Does not clear the bar. A Criterion 8 capping flag, the December 2020 Texas v. Pennsylvania amicus signature seeking to overturn four states' certified electoral votes, forecloses support regardless of composite. Bergman's distinguished 40-year Marine record and otherwise measured conduct are weighed and real, but on a fixed oath standard they do not offset lending his name to an election-nullification effort. The May 2026 ethics complaint is held as an unresolved appearance-concern, not a finding.
Bergman was among the 126 House Republicans who signed the Texas v. Pennsylvania amicus brief filed December 11, 2020, urging the Supreme Court to invalidate the certified electoral votes of Georgia, Michigan, Pennsylvania, and Wisconsin. Signing onto a request to nullify a certified election is legal-on-its-face power used to defeat a constitutional purpose, Criterion 8 process subversion. It drives M01 to the floor, hits M04, and forecloses author support.
Evidence: Texas v.
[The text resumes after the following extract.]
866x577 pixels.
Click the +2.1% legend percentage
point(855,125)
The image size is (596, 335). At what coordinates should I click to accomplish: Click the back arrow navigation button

Pennsylvania amicus brief of 126 Representatives (corrected), Supreme Court docket · Radio Results Network, 'U.P. Congressman Signs On' to Texas lawsuit
A capping flag forecloses an Author's Verdict of "supported" regardless of the composite; a terminal flag suspends the number entirely. Conduct is weighed on documented evidence, applied symmetrically. How flags work →
- Naval Aviator; flew CH-46 helicopters with HMM-164 in the Republic of Vietnam
- Commanding General, Marine Forces Reserve and Marine Forces North
- Retired as a three-star lieutenant general after a 40-year career
- Upon election, the highest-ranking combat veteran ever to serve in Congress
Service to country is honored here as context, not as a score. The discretion and duty demonstrated within it are scored as conduct where they belong (M08); the badge contextualizes the record but does not move the composite, and it does not offset the documented Criterion 8 capping conduct in M01/M04.
The 14 measures
Each measure is scored 0–10 against an anchored example, with a cited source. Hover/expand why? for the reasoning.
| # | Measure | Score | Why |
|---|---|---|---|
| M01 | Duty to Constitution & Rule of Law | 2 | why?Bergman signed the December 2020 Texas v. Pennsylvania amicus brief asking the Supreme Court to invalidate
the certified electoral votes of four states, including his own state of Michigan. This is process-subversion
(Criterion 8): a legal-on-its-face filing used to defeat the constitutional purpose of a certified election.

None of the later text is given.